A diamond usually is coveted for its brilliant sparkle, the result of light reflecting off the dozens of precisely positioned facets that a diamond cutter has made. But not everyone believes that this type of human intervention enhances the appearance of the gem. For his new collection of edgy and innovative jewelry designs, Daniel Eskapa, chairman and founder of Diamond in the Rough, leaves the stones in their natural state, allowing them to retain the appearance they have had since being formed in the earth billions of years ago.

The organic-looking stones have a mysterious quality, with shadowy inclusions that appear to radiate light from deep within the diamonds. “Each diamond is unique; no piece of rough is ever the same,” says Anjanette Clisura, president of Diamond in the Rough. “Nature gave us diamonds with their own beauty, luster, and brilliance; there is no need to alter them.”

 

Diamond in the Rough’s creative team bases each design on the particular characteristics of a stone.

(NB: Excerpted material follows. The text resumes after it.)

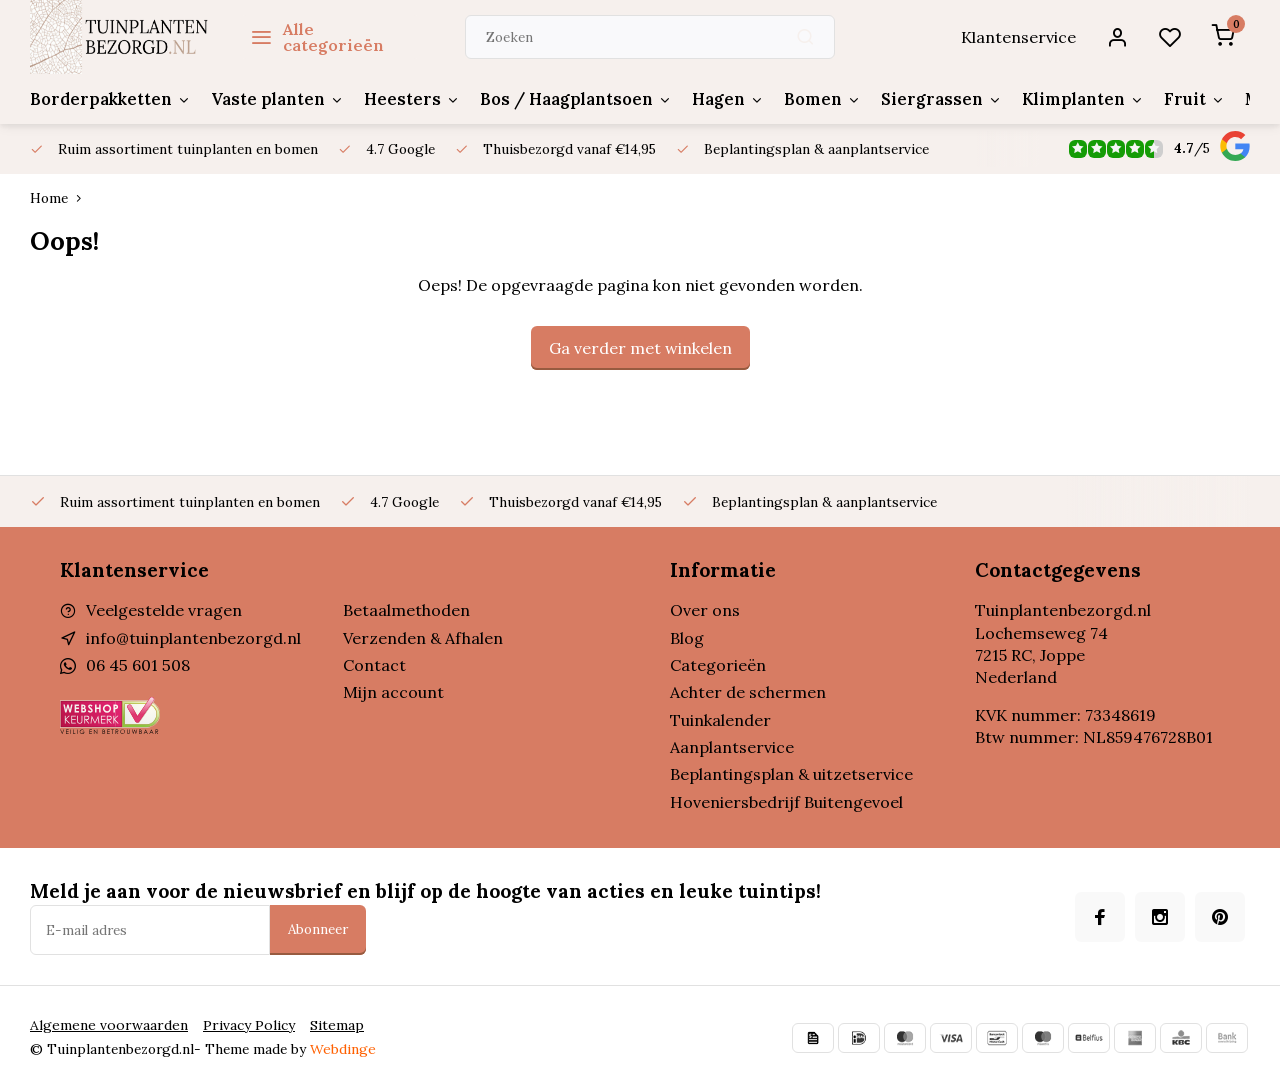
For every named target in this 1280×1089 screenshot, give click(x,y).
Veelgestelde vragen (163, 610)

The collection, which debuts at Bergdorf Goodman this fall, employs an array of colored rough diamonds: silvery white, yellow, green, cognac, and rose. One standout necklace, priced at $250,000, features a large, silvery white 106-carat stone wrapped in what appears to be a thread of pave diamond and gold.

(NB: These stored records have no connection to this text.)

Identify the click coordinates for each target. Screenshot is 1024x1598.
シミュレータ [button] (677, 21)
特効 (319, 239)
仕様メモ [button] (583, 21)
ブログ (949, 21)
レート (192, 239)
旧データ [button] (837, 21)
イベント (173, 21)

Eskapa frequently travels to Antwerp, Tel Aviv, and several African countries, where he culls premium specimens for his collection from the thousands of raw stones that he views. “Very few people deal in rough diamonds,” says Eskapa, who purchases mainly from dealers who buy directly from mining companies or mine the diamonds themselves. “These stones come right from the source, and they are in high demand, so you need to move quickly and pay cash when buying them.”

While it may be unusual, Eskapa’s design treatment is not novel. The practice of using rough stones in jewelry dates back thousands of years. In India, where the gems were first discovered, diamonds were prized for their inherent radiance and attributed with magical properties. In fact, the ancient Indians believed that the stones would lose their healing and protective powers if altered.

Today, most people would not even recognize a raw diamond, but that does not concern Clisura, who believes that Diamond in the Rough’s designs will attract a following primarily because of their intriguing contemporary, yet somewhat primitive, appearance. “The fact that they are diamonds,” says Clisura, “is a bonus.”